The average cost to insure a local employee is projected to jump to $11,283 in 2013, from $10,616 this year, according to the report by the unit of London-based Aon Corp.
But local employees’ health care costs will increase even more. Workers’ average contribution to their insurance premium will grow 8.2 percent next year, to $2,713, from $2,508 in 2012, according to the study, which is based on health benefit information for 486 large companies nationwide. Employees’ out-of-pocket costs are predicted to jump higher still.
Both employers and employees are bracing for another year in which health care costs will substantially outpace inflation, which was just 1.7 percent during the 12 months ended in August, according to the U.S. Bureau of Labor Statistics.
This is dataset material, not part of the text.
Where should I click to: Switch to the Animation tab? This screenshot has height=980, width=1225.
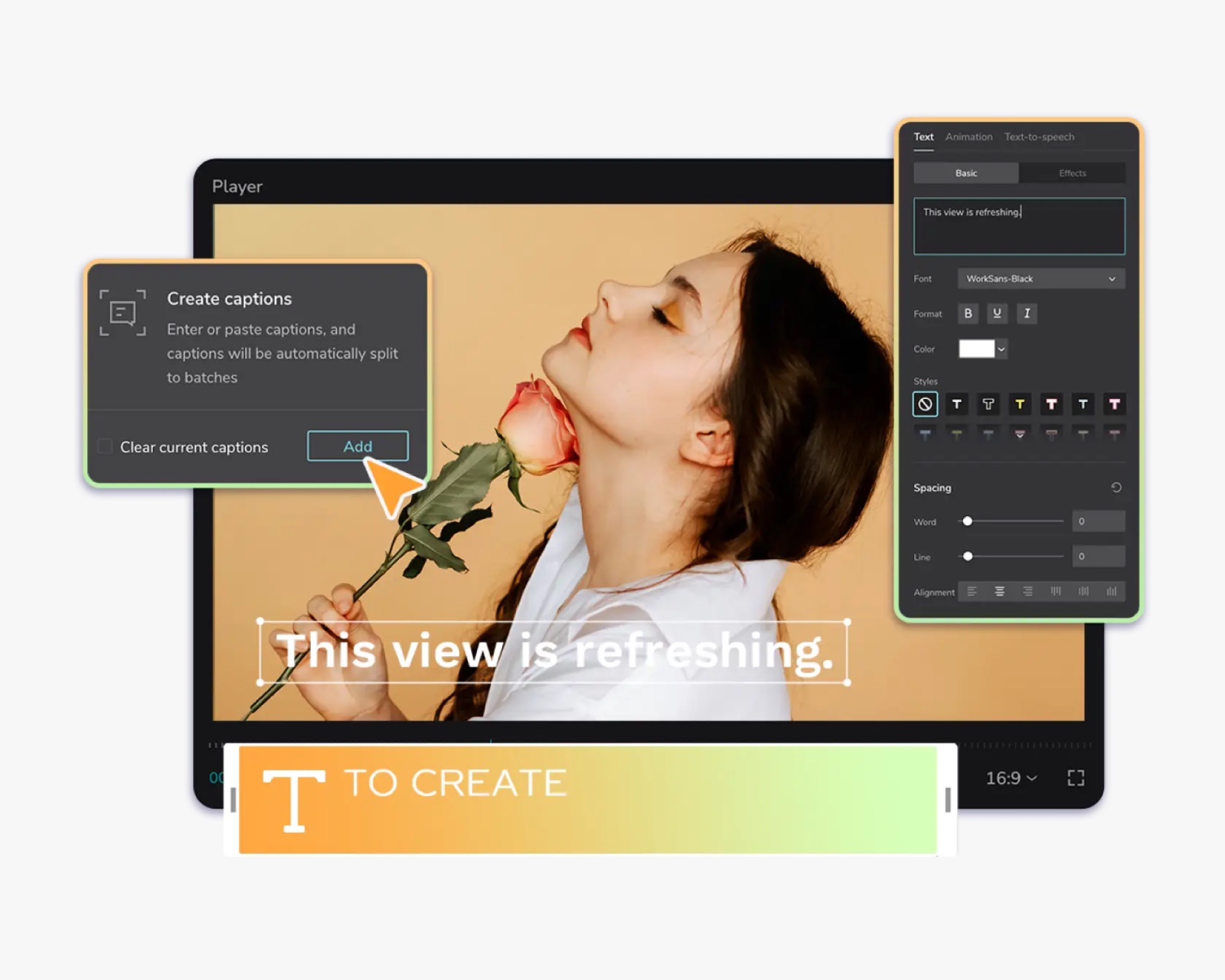click(969, 137)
With health care costs soaring, employers are increasingly asking their workers to shoulder more of the burden.
Many companies are funneling employees toward “consumer-driven” health plans where workers pay for health care from a specially designated fund, and more employees are using high-deductible plans, said Dale Moyer, principal at Benefits & Compensation Resources LLC in Deerfield.
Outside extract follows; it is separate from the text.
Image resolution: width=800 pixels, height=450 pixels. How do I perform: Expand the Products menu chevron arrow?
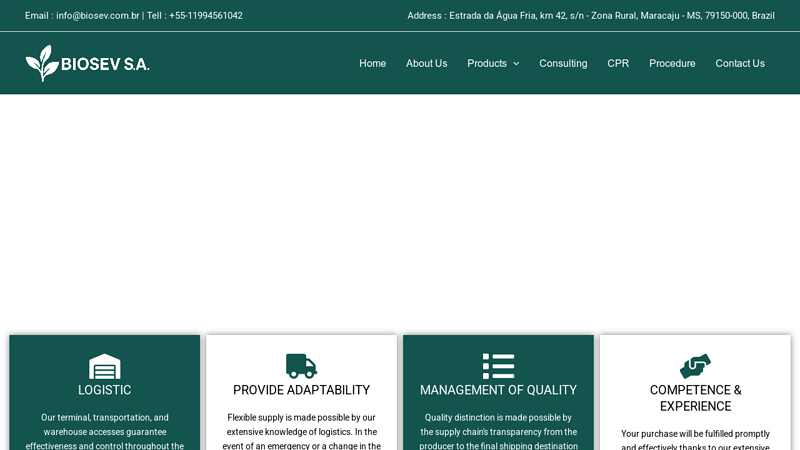pos(516,64)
“The plan is being designed to cause employees to have more out-of-pocket expenses,” he said.
Indeed, local employees’ out-of-pocket health care costs will jump nearly 10.3 percent, to an average of $2,882, in 2013, from $2,614 in 2012, the study released last week said.
The 6.3 percent average increase in Chicago-area premiums is in line with the national average, and comes after local premiums rose 5.7 percent in 2012. In 2011, local health insurance premiums rose 9.2 percent, Aon Hewitt said.
Insurers scaled back increases last year in part because many people used their health insurance less frequently, part of a national trend of low utilization. Amid the weak economy, budget-minded consumers skimped on co-payments and deductible expenses. But that trend could change.
The state’s largest insurer, Blue Cross & Blue Shield of Illinois, says it is too early to say whether its premiums for 2013 will be in the 6 percent to 7 percent range, in line with Aon Hewitt’s forecast.
“There remains some anticipation that there’s pent-up demand, so it would be reasonable to expect to see increased utilization in 2013, and therefore medical cost increases that reflect it next year,” Kevin Cassidy, vice president of the insurer’s national and key accounts, said in a statement.
Among major metropolitan areas nationwide, Chicago ranks seventh in average health care cost per employee in 2012, according to the Aon Hewitt study, which covers 14.9 million participants. Philadelphia has the highest cost, with nearly $12,900 per employee, while Los Angeles, with $9,534 per employee, has the lowest cost among the 15 metropolitan areas studied.
The federal health care overhaul has added to insurers’ costs with provisions that allow parents to add their adult children to their insurance or require coverage without co-pays of some women’s preventive health care, such as contraceptives and mammograms, said Nancy Scola Lombaer, a partner at Laurus Strategies, a Chicago-based health care consultancy.
Nonetheless, insurers are moving slowly to pass along those costs to their customers, at least for the moment, she said.
“Everyone is watching and waiting to see what happens with health care reform,” she said.